Unsealing when using Vault with Packer

Hi all,

I am completely new to Vault, but have managed to get it running on my dev machine, stored some secrets (username & password) in there and then pulled the information out through packer to authenticate to a vSphere environment and build a new template. Brilliant!

What I am struggling to understand though is sealing/unsealing.

I have the vault unsealed (manually by entering 3 of the 5 keys) so that Packer can request information from the vault store. But should Vault be left unsealed all the time? Surely not?

I do not use any public cloud services, so my question is, if Vault should be left sealed, unsealed when data is needed and then resealed afterwards, how would I go about doing this when I am using packer?

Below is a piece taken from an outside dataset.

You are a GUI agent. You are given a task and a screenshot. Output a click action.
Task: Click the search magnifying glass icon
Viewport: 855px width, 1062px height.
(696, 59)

Vault should be unsealed in normal operation.
You’re protecting the access/authoritzation to the secrets stored inside the barrier (the barrier being, well, sealed when it is not unsealed) by the Vault auth methods and policy. Ie, Vault is unsealed all the time and clients come in with a token/username/auth method that is valid and they can get into the Vault and retrieve secrets.

1 Like

Hi Mike,

Thanks for replying. So just so I am clear

  1. Install vault
  2. Unseal it
  3. Add info in
  4. Leave it unsealed and use it

I should only reseal if there is a breach, or if im going to reboot the host node?

Basically, yeah.

Before you rely on Vault for storing secrets, make sure you understand all the sealing/unsealing here https://www.vaultproject.io/docs/concepts/seal.html

As well as root token, recovery keys, shamir keys, etc - so that you don’t get in a position that a sealed Vault leaves you with no way to unseal at some point.

You don’t have to seal before rebooting. It’ll auto seal.